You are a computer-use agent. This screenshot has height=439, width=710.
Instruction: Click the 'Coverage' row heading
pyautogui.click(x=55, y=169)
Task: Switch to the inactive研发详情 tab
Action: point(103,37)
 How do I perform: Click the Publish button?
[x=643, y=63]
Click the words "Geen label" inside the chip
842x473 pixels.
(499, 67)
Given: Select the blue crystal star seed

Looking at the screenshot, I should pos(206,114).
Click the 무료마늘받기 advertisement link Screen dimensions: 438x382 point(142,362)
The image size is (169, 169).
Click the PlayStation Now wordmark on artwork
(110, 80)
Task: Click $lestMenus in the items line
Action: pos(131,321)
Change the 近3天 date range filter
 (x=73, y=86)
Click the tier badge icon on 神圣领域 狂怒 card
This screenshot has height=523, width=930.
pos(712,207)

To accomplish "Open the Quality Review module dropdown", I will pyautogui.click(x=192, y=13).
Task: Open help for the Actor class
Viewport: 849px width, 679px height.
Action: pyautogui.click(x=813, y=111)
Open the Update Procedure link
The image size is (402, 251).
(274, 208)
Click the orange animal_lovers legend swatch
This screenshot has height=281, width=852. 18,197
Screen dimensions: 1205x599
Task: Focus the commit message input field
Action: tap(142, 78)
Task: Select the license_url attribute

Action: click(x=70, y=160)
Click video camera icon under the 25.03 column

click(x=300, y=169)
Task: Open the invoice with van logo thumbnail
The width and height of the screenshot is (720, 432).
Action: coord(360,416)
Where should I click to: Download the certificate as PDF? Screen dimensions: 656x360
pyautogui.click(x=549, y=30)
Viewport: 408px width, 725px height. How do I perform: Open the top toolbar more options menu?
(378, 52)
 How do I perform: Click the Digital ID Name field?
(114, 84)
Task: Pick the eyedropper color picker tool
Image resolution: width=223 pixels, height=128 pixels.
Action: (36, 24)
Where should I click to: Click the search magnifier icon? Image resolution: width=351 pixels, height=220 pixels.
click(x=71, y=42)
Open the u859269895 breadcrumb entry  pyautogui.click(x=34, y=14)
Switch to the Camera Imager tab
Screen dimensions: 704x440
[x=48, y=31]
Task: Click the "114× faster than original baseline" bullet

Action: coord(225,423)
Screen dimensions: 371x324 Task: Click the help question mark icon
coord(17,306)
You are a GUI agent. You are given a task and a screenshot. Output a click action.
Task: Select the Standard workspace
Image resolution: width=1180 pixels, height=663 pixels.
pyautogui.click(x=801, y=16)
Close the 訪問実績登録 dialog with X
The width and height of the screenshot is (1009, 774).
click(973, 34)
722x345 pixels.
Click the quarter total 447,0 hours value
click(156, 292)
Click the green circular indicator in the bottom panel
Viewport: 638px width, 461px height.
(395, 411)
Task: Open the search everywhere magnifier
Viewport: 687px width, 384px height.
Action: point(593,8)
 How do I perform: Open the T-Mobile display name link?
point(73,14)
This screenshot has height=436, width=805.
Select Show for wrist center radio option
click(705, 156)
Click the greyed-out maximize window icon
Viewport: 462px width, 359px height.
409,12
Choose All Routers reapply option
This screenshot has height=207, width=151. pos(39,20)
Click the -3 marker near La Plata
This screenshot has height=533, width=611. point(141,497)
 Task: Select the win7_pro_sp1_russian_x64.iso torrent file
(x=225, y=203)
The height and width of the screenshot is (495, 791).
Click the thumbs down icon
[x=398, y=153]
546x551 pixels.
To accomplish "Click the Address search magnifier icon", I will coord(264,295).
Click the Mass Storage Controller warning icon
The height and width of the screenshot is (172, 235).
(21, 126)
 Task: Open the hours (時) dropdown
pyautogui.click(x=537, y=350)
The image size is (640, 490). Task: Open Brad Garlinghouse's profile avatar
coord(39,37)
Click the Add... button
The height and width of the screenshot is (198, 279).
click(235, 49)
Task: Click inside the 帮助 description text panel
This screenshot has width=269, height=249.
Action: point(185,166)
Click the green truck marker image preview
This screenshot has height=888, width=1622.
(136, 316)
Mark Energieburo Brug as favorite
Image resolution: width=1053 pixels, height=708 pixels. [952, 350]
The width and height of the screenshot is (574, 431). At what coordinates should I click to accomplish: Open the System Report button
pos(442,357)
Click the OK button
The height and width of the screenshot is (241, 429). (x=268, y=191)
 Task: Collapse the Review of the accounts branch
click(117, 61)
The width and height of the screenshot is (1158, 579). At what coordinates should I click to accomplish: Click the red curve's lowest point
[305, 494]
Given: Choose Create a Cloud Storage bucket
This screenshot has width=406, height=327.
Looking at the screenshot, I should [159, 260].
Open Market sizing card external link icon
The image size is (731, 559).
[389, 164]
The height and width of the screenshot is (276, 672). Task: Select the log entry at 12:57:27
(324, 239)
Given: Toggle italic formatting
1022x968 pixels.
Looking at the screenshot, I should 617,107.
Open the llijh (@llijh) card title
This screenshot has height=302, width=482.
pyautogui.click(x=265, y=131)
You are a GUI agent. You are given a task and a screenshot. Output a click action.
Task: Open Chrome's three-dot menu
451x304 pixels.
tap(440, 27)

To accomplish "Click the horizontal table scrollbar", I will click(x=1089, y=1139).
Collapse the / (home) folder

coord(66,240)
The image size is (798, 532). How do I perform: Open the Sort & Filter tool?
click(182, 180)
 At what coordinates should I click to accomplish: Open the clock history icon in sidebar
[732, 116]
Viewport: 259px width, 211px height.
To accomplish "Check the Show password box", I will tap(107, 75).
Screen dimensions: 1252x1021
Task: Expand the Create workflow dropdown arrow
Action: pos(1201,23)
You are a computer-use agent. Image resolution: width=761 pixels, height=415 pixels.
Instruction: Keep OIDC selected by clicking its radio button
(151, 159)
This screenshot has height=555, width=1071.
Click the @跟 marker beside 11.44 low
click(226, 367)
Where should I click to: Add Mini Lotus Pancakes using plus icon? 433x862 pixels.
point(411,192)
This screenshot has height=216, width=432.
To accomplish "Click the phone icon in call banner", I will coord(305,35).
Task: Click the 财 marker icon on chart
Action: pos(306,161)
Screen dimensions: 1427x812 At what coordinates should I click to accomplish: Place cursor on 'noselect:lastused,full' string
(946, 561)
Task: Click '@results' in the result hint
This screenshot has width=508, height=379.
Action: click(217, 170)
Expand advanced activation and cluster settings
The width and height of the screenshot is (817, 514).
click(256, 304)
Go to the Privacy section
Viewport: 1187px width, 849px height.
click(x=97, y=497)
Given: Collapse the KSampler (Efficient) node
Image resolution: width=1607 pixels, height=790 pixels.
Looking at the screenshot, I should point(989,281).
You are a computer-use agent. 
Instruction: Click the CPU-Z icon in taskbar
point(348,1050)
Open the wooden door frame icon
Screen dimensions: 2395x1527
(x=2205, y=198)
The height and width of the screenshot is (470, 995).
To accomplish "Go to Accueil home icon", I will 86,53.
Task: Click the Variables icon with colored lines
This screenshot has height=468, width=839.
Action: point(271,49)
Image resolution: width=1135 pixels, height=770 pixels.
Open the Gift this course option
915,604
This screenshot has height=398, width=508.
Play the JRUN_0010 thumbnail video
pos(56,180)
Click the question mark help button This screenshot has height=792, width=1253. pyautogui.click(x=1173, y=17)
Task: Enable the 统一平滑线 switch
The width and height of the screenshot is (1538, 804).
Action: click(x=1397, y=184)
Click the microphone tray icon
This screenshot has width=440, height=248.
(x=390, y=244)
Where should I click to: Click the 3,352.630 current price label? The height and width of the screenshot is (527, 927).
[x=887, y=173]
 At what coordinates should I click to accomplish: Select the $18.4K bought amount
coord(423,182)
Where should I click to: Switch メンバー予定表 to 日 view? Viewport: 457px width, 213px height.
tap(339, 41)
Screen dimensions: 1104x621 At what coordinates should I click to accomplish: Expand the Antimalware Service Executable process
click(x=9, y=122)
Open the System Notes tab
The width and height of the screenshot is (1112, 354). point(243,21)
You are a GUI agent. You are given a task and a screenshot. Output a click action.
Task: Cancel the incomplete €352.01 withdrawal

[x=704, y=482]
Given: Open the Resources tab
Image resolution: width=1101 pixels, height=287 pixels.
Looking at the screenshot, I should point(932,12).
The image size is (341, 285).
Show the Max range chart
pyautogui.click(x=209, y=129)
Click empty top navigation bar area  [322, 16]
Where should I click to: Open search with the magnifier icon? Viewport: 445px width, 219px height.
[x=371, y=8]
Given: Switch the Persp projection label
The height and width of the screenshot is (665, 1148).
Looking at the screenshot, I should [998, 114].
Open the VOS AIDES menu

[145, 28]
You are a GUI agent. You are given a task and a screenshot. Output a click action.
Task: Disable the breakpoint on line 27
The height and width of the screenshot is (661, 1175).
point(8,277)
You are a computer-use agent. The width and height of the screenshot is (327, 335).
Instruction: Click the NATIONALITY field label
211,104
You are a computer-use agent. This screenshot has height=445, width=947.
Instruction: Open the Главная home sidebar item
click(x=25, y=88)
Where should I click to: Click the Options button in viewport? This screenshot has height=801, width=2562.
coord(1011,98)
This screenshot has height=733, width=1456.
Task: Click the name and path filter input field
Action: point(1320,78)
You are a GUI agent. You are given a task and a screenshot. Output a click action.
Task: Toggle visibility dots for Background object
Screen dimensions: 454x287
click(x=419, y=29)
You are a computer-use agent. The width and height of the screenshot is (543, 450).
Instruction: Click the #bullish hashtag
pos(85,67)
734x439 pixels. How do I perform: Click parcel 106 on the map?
════════════════
Task instructions: Convert the part of the entries that opens with the line containing "Task: Click '@results' in the result hint" and closes with the line containing "Click the question" into a Markdown table with the columns Row and Line. Number each line and leave out blank lines.

Final answer:
| Row | Line |
|---|---|
| 1 | Task: Click '@results' in the result hint |
| 2 | This screenshot has width=508, height=379. |
| 3 | Action: click(217, 170) |
| 4 | Expand advanced activation and cluster settings |
| 5 | The width and height of the screenshot is (817, 514). |
| 6 | click(256, 304) |
| 7 | Go to the Privacy section |
| 8 | Viewport: 1187px width, 849px height. |
| 9 | click(x=97, y=497) |
| 10 | Given: Collapse the KSampler (Efficient) node |
| 11 | Image resolution: width=1607 pixels, height=790 pixels. |
| 12 | Looking at the screenshot, I should point(989,281). |
| 13 | You are a computer-use agent.  |
| 14 | Instruction: Click the CPU-Z icon in taskbar |
| 15 | point(348,1050) |
| 16 | Open the wooden door frame icon |
| 17 | Screen dimensions: 2395x1527 |
| 18 | (x=2205, y=198) |
| 19 | The height and width of the screenshot is (470, 995). |
| 20 | To accomplish "Go to Accueil home icon", I will 86,53. |
| 21 | Task: Click the Variables icon with colored lines |
| 22 | This screenshot has height=468, width=839. |
| 23 | Action: point(271,49) |
| 24 | Image resolution: width=1135 pixels, height=770 pixels. |
| 25 | Open the Gift this course option |
| 26 | 915,604 |
| 27 | This screenshot has height=398, width=508. |
| 28 | Play the JRUN_0010 thumbnail video |
| 29 | pos(56,180) |
| 30 | Click the question mark help button This screenshot has height=792, width=1253. pyautogui.click(x=1173, y=17) |